John (Wilson) y Jeremy (Vaughn) son dos amigos íntimos, mediadores de divorcios y descreyentes en el matrimonio – bajo el liderazgo de Jeremy, los dos se han vuelto en expertos en el arte de colarse a una boda (un arte con un completo conjunto de reglas, que declaman en varias ocasiones, y un sinfín de personalidades falsas) Los primeros 30 minutos muestran a estos dos caraduras en una sucesión de bodas, haciendo gala de los recursos más viles para meterse en una boda (y en las bombachas de las asistentes). Desde el portar medallas de guerra falsas, hasta bailar con los chiquitos o humedecerse los ojos durante la ceremonia para aparecer sensible – el fin justifica los medios. Y ese fin es una noche agitada con una señorita disponible. Por supuesto, finalmente uno de ellos tiene que enamorarse (y a primera vista, nada menos – considerando que la receptora de la atención es la increíble Rachel McAdams el cliché se hace más soportable). Y el resto de la película transcurre entre los esfuerzos por sostener las mentiras que se presentaron para colarse en la boda primero que nada, y en los esfuerzos por recuperar camino una vez que la fachada es descubierta.

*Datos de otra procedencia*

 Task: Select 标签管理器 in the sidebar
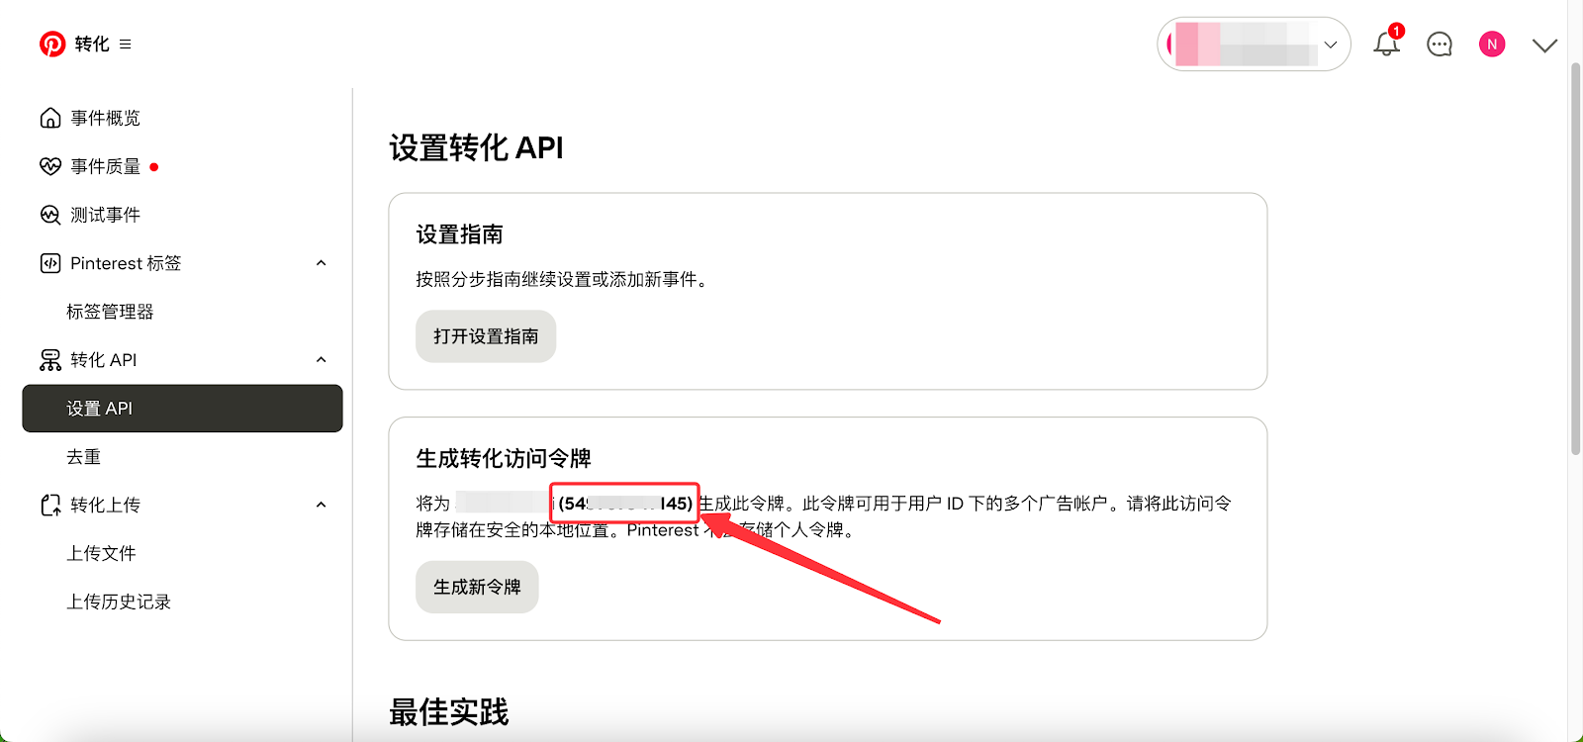tap(110, 312)
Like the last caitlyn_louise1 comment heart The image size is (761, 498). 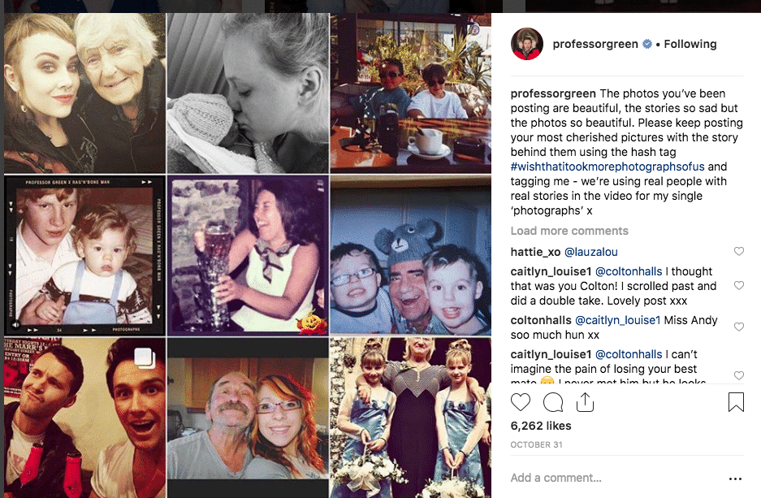(739, 375)
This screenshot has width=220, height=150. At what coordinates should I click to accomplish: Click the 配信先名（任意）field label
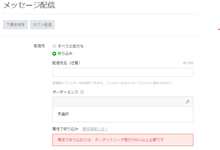click(66, 63)
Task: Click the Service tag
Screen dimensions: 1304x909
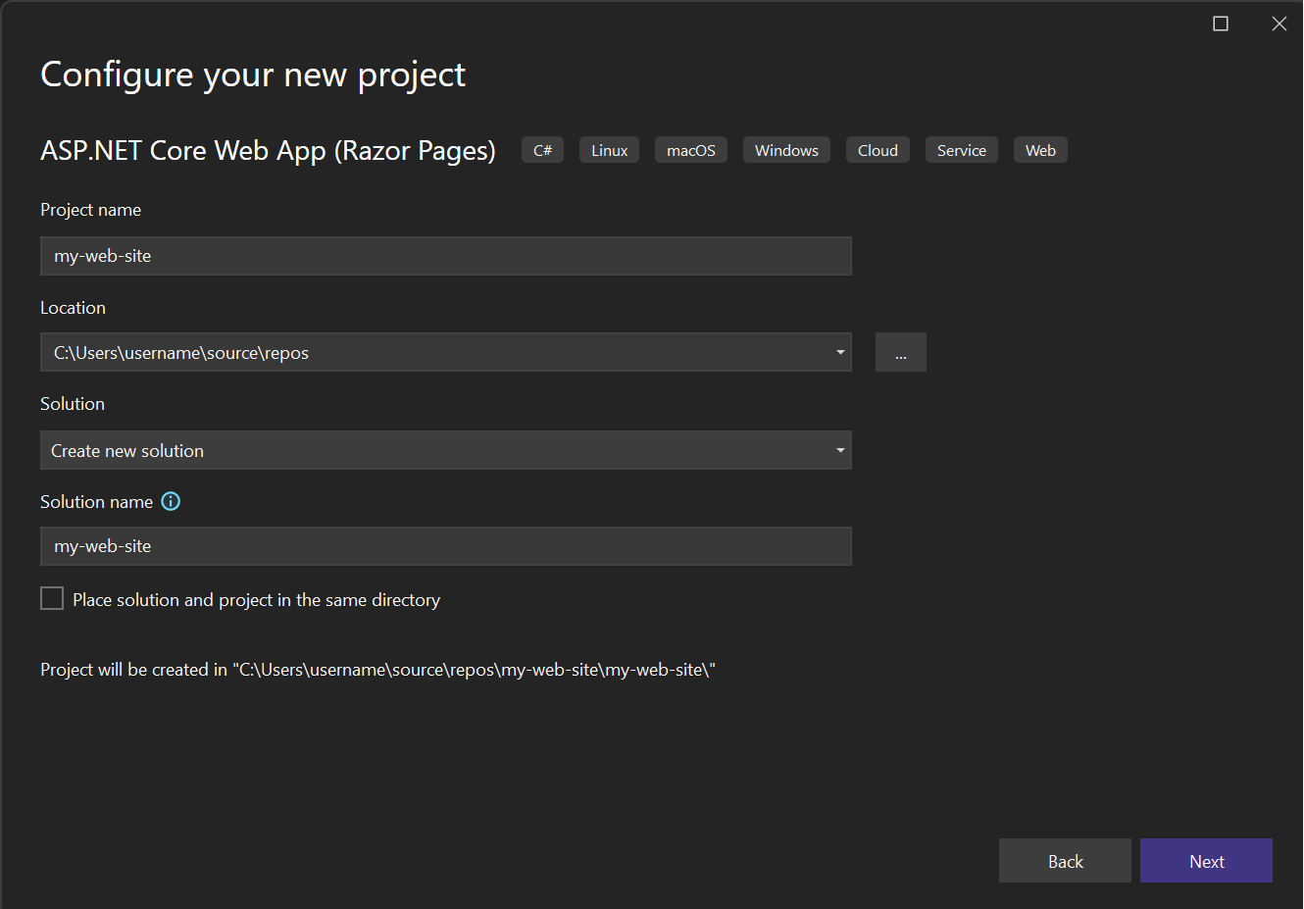Action: pyautogui.click(x=961, y=150)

Esto divide a la película en tres movimientos, de los cuales los dos primeros son divertidísimos, y el tercero flaquea un poco. Una vez que la película se transforma en una de desencuentros románticos, se cae un poco (¿quién quiere ver a Owen Wilson, un actor limitado en su rango, haciendo de deprimido?), aunque repunta hacia el final con un inspirado cameo de Will Ferrell como el gurú de los colados.
Por sobre todo, ¿por qué funciona la película? El principal motivo se llama Vince Vaughn. Que Vaughn es quizás uno de los actores de comedia más confiables de los últimos tiempos, especialmente en el arquetipo del caradura simpático, no es secreto – y la película lo utiliza del mejor modo posible, en un personaje que es simplemente otra versión (o quizás triste y realista involución) de aquél de la famosa Swingers de hace 10 años (el hecho de que Vaughn tenga fama de fiestero empedernido en el ambiente de Hollywood también ayuda a su credibilidad – aunque no le ha ayudado a su rostro, que parece necesitar una buena siesta de tres meses). Su personaje, Jeremy, vive para la temporada de bodas y cuando finalmente los roles se revierten al encontrar una chica más zafada que él, es natural que reaccione como lo hace - Vaughn aprovecha estas variaciones con ritmo impecable y puede pasar de la comedia física a la verbal sin perder un segundo.
Por su parte Owen Wilson hace de… Owen Wilson - lo cual no es malo en este tipo de personaje: es querible, un poco perdido y tiene un aire de “qué me importa” que lo hace inmediatamente accesible. McAdams le pone un par de vueltas de tuerca a la chica linda que sabe que tiene más que dar que su belleza, aunque desconfíe de si misma y como resultado termina en relaciones con imbéciles abusadores. Y entre los papeles de soporte me quedo con Jane Seymour, muy lejos de sus roles tradicionales, componiendo una especie de Sra. Robinson que no sabe de sutilezas. Definitivamente una para ver con amigos, par de cervezas mediante, y relajarse un poco.